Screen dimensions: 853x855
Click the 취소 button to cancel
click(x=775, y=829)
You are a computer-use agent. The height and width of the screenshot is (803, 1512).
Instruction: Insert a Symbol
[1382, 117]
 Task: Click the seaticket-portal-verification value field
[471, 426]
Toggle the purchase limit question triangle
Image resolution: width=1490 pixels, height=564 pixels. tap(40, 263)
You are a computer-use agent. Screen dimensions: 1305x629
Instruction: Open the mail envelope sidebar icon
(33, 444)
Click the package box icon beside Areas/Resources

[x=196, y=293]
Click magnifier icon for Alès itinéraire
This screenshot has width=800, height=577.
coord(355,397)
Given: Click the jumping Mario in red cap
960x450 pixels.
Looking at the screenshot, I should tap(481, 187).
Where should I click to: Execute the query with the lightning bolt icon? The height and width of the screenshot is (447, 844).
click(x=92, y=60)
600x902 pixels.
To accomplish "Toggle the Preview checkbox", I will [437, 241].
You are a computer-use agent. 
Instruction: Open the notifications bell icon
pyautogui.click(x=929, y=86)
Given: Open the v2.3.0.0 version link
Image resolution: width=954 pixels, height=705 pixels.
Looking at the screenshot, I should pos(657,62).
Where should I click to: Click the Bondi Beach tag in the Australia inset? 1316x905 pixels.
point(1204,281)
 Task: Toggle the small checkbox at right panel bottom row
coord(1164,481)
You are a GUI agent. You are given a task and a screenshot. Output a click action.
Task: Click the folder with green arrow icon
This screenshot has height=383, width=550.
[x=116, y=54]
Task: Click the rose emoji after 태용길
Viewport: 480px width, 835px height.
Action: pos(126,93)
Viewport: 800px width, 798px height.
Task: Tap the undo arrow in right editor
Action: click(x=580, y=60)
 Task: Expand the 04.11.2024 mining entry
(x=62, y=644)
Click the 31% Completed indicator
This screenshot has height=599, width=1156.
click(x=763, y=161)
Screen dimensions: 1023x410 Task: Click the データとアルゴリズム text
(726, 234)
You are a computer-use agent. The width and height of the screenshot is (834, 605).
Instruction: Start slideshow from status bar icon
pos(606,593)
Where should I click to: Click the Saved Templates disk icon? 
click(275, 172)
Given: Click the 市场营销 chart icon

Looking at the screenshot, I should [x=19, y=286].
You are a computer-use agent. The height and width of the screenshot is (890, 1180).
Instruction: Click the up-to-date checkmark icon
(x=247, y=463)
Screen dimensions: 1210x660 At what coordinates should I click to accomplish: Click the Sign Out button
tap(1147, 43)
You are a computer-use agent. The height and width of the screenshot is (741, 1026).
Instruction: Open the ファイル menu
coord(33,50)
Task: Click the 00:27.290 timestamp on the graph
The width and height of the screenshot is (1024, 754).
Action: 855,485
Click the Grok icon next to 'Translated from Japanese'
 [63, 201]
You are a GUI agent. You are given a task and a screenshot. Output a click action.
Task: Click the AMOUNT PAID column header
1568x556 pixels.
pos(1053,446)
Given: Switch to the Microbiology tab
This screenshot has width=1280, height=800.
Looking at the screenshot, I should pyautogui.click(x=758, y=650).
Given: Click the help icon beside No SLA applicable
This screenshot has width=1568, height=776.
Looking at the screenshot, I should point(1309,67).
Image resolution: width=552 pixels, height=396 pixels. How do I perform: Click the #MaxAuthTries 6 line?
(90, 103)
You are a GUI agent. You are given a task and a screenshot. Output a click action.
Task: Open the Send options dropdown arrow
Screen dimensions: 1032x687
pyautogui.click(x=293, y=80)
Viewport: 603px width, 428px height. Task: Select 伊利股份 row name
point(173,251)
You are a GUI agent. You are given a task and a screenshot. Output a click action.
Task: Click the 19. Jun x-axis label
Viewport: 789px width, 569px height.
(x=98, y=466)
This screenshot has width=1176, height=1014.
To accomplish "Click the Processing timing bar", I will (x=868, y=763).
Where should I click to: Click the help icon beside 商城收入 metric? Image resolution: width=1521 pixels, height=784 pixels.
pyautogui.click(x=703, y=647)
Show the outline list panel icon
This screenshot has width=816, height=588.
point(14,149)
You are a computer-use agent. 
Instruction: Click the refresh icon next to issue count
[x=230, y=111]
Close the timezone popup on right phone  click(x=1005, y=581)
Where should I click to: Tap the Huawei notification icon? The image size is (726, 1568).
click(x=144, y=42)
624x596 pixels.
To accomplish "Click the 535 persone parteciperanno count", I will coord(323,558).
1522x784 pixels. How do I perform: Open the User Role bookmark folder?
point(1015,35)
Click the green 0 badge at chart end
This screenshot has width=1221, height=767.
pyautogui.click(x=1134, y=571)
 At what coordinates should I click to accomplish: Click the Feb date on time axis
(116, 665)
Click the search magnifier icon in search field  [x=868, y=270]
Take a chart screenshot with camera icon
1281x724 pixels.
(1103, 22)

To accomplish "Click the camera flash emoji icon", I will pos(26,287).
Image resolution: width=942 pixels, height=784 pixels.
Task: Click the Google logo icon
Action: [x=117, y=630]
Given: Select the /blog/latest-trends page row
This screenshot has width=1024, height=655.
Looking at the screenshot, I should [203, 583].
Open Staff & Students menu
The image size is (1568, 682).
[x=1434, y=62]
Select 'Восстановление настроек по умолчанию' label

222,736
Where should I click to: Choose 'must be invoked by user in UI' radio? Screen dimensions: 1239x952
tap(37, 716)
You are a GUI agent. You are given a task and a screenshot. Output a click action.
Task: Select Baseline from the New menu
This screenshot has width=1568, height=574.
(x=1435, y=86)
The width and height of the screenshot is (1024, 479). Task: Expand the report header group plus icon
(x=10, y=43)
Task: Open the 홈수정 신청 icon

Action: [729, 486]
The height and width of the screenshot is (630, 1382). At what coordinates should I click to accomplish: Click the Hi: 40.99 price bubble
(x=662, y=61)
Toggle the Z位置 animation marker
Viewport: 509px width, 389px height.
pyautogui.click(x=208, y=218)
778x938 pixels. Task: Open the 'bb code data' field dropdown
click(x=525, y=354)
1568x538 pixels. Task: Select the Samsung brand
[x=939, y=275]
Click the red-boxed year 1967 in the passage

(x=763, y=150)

◇ ◇ ◇

→ **Work to be completed**
For this exercise, return every line from the data that holds the string "green".

→ **Response area**
Task: Click the folder with green arrow icon
Click the green 0 badge at chart end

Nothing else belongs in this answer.